Records for processing:

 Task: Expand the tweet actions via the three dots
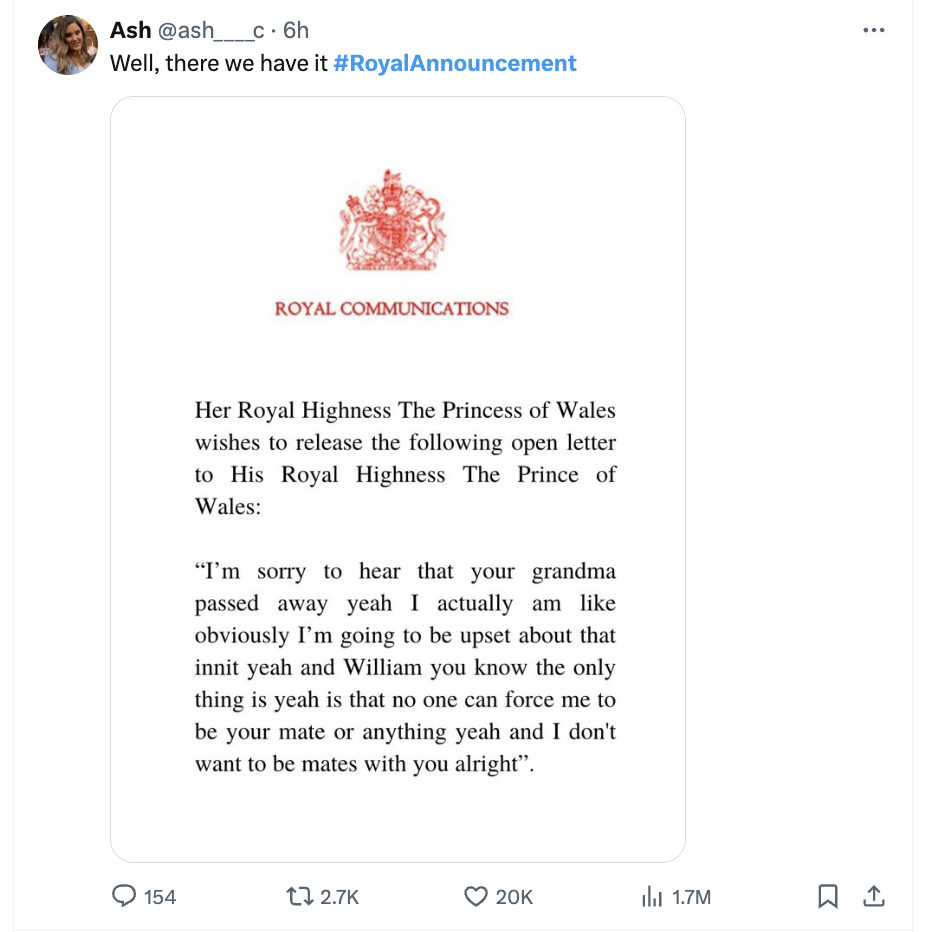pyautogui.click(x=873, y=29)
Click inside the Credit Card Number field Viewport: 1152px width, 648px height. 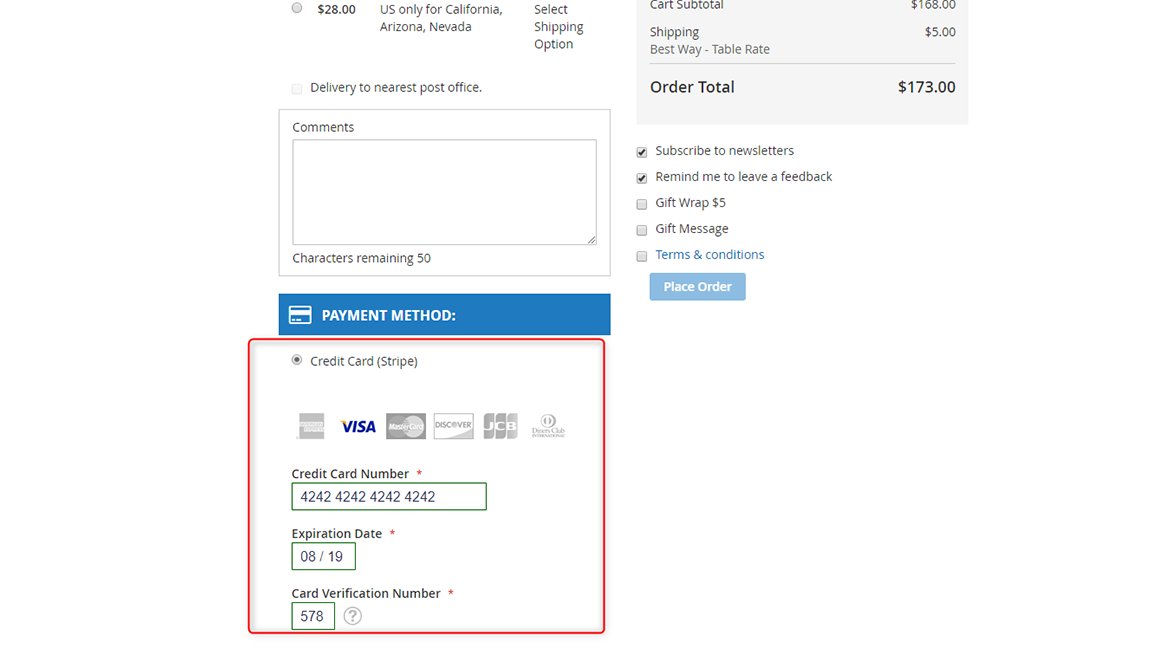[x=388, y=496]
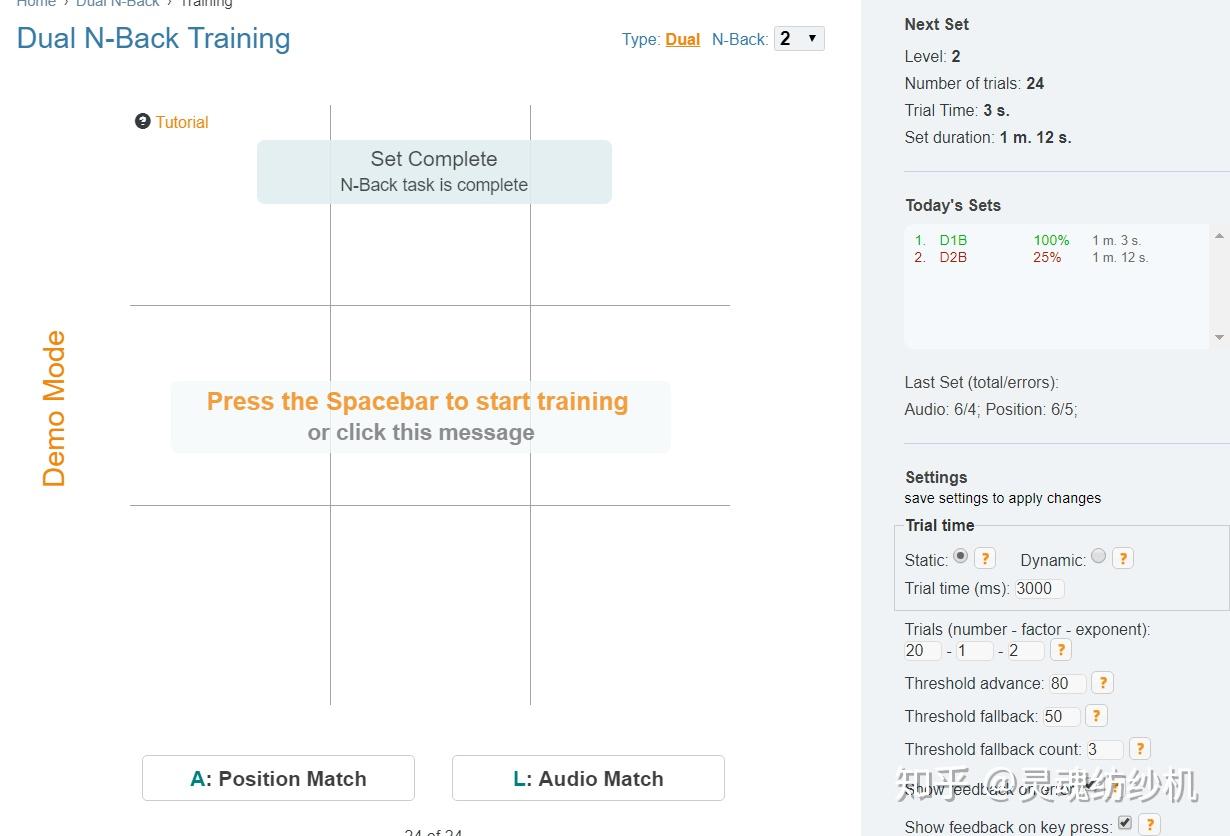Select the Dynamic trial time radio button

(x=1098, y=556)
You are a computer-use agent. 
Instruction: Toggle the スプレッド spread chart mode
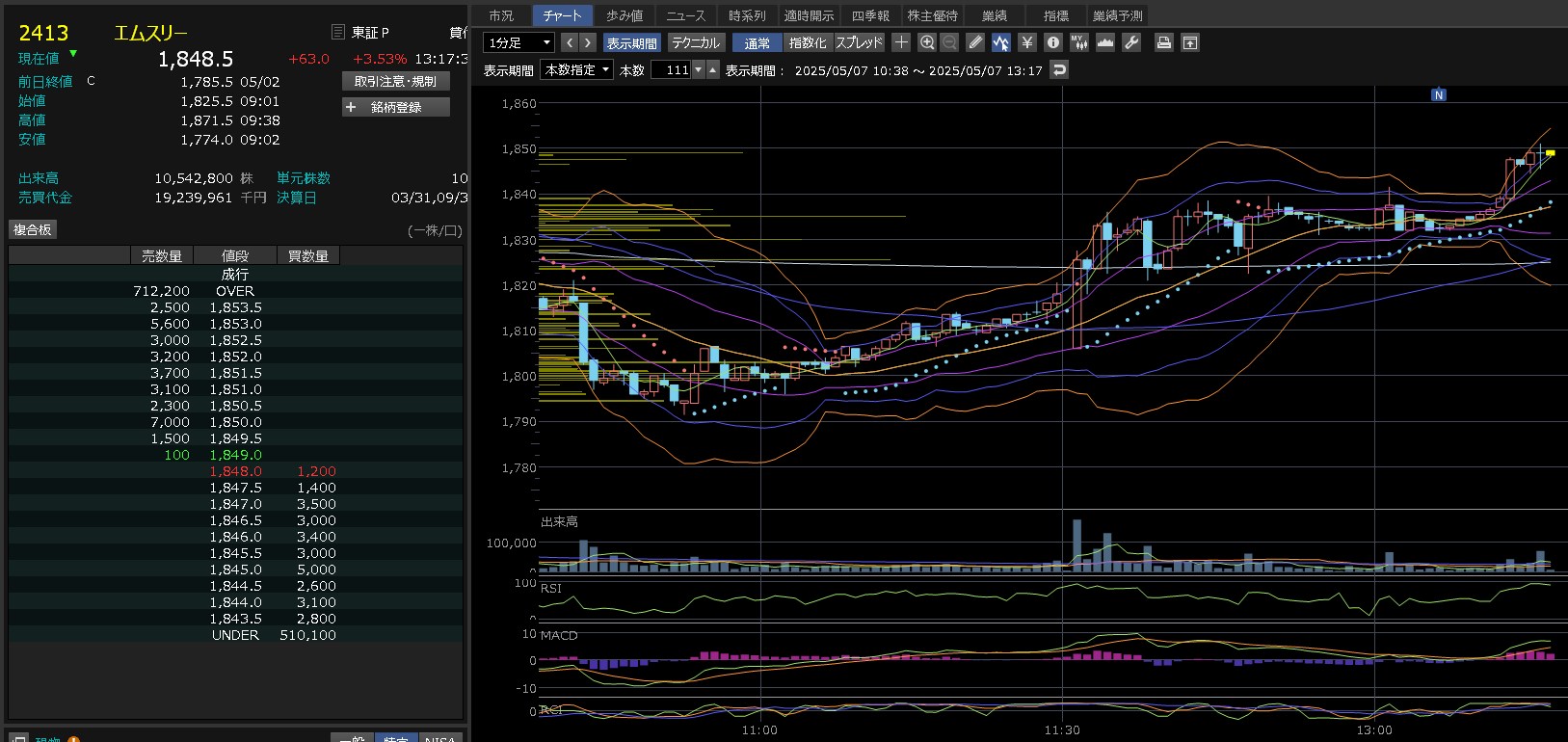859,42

Exercise details:
Starting with the line that contains "You are a computer-use agent.", copy every line word for word through the end of the listing above, but leave out the pictures.

Answer to the problem:
You are a computer-use agent. 
Instruction: Toggle the スプレッド spread chart mode
859,42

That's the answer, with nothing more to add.